SOURCE EXCERPT:
============
I just love your website Nagi- every recipe I’ve tried turns out perfectly. I’ve told so many people about it.
Nagi says
Thanks so much Helen, I’m so glad you love it!!
Beth G says
We made this recipe as written and it was delicious! Definitely a keeper
Nagi says
That’s terrific Beth!!
Doreen says
Hi Nagi. The caramel pork looks and sounds delicious. I’m allergic to coconut and seafood, including fish sauce. Would you suggest substituting water or vegetable broth. Can I substitute anything for the fish sauce? I can leave it out too.
Nagi says
Hi Doreen, you could use substitutions but it would taste completely different to the original recipe
Linda says
You can purchase vegetarian “fysh” sauce, or there are some diy recipes using dried mushrooms and seaweed.
Meldy says
I made this some time ago. It was delicious! Just wondering if I can substitute honey for the brown sugar. And if so, same ratio?
Nagi says
Hi Meldy, I’m sure you could, I haven’t tried it however!
Gina says
Made this tonight, it was SO good!! I’ll admit I was skeptical in the beginning when it looked like a drab gray soup, but it did exactly what you said it would and after an hour and a half I had beautiful, browned, SUPER TENDER pork. I’ll be making this again for sure!
Nagi Maehashi says
I’m so glad you stuck with it Gina! x
Meldy says
I am a bit confused., On the ingredients list, it said 1 1/4 cups / 375 ml coconut water. 1 1/4 cup equals 295.7 ml. 375 ml equals 1.585 cup.
Nagi Maehashi says
Oops – should be 315ml which equals 1 1/4 cup!
Chris says
Cooked this tonight and it was amazing! Thanks from the UK… I love your blog
Nagi Maehashi says
Awesome Chris!
Jo says
I’m sorry, my last comment posted while I was trying to add stars! Please delete it, if you can I’ll repost my question:
Love, love, love your recipes, Nagi!
I’m thinking of cooking this for 15-20, thinking I’ll need to do it in 2 batches, how well does it reheat?
Jo says
Hi Nagi! Love, love, love your recipes. Tossing up on doing this to feed 15 – 20 , so might have to do two batches, how does it go reheating?
Teri says
I am making this right now and can’t wait for the “magic”!!!! I have made many of your recipes and they are always a hit! And might I add, they are simple yet ultra-flavorful. My food 9 times out of 10 looks just as good as your beautiful pictures! I absolutely LOVE your recipes. They are magical.
Nagi says
I hope you love it Teri!!! And I’m so glad that your dishes come out like in my photos, I HATE recipes that lie! 😂
Judy says
This was amazing Nagi so easy yet so good! Thanks for another great recipe.
============
RECORD LIST:
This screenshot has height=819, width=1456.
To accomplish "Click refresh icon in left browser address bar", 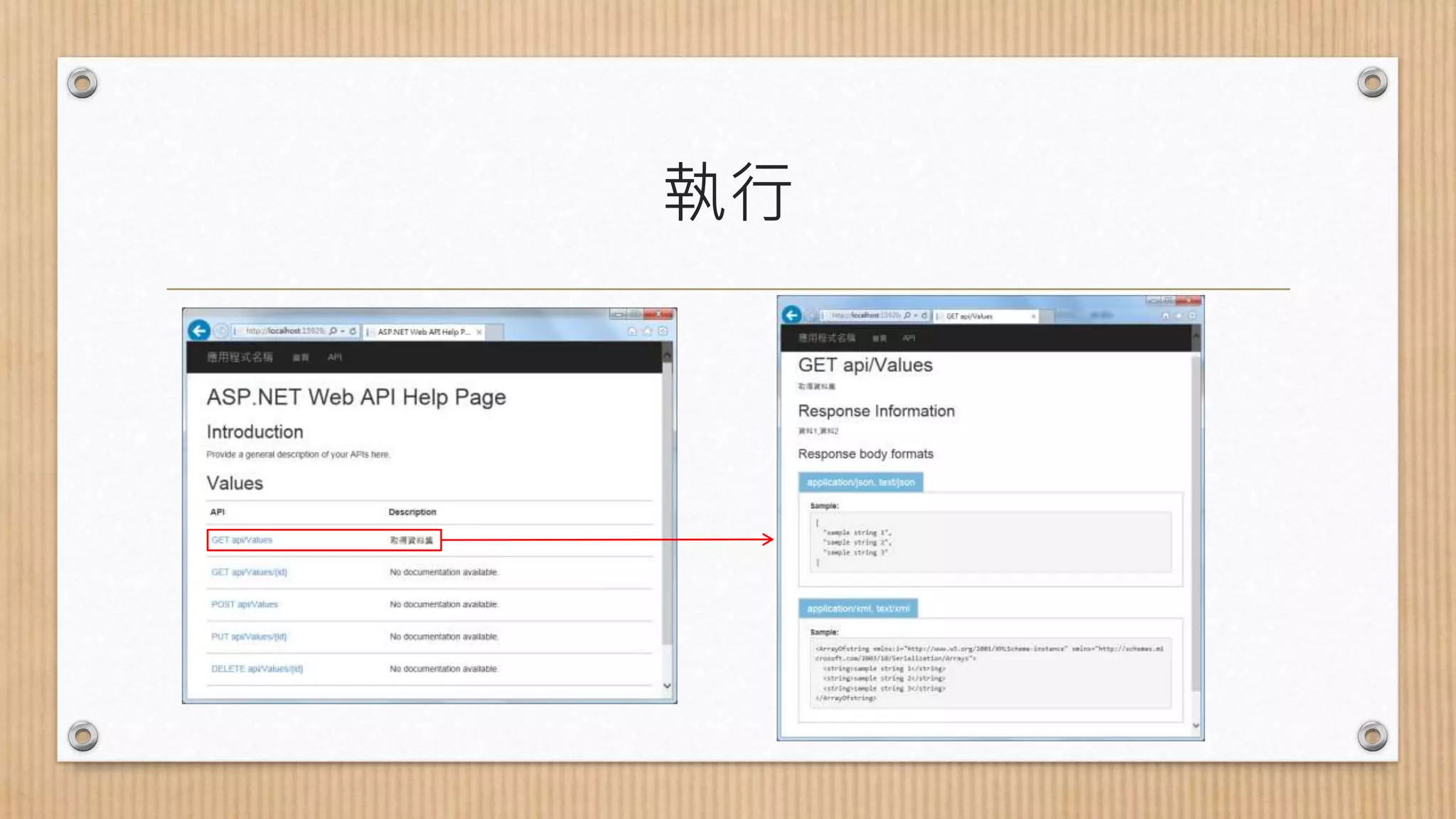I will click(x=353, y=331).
============
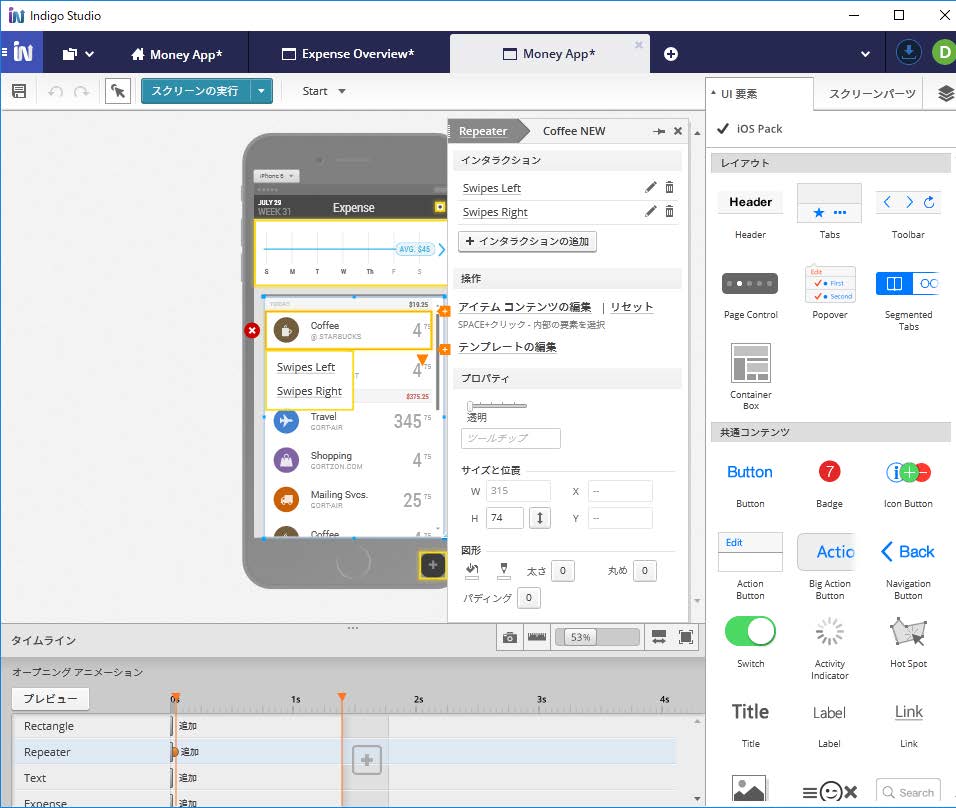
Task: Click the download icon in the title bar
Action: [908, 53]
============
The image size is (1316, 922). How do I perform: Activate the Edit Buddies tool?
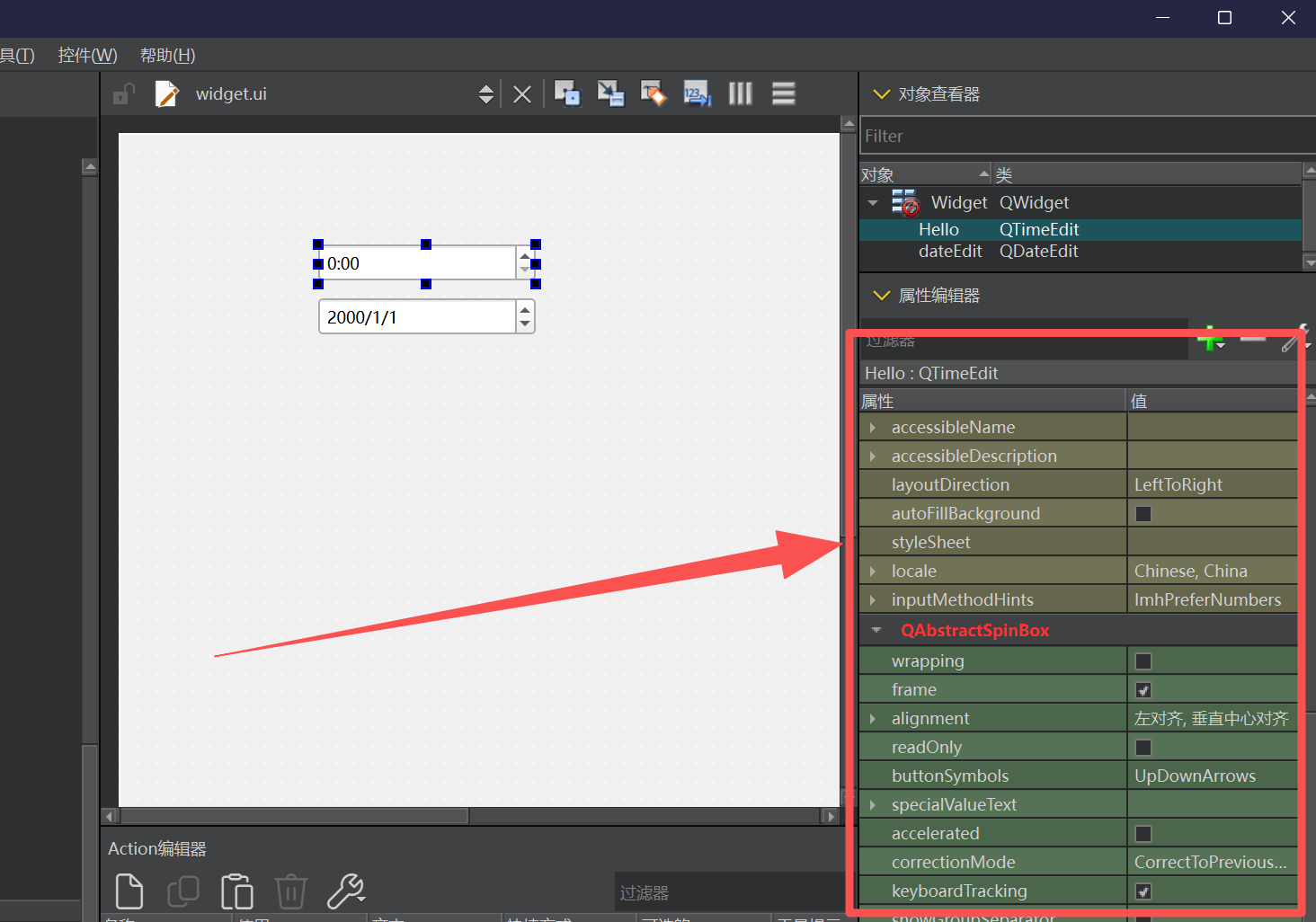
============
CHALLENGE:
Please answer these questions from the recipe comments:
1. What did Gina say the dish looked like at the beginning?
2. What metric amount did Nagi give as the correction for 1 1/4 cups of coconut water?
3. What did Meldy ask about using in place of the brown sugar?

THE REPLY:
1. A drab gray soup.
2. 315ml.
3. Honey.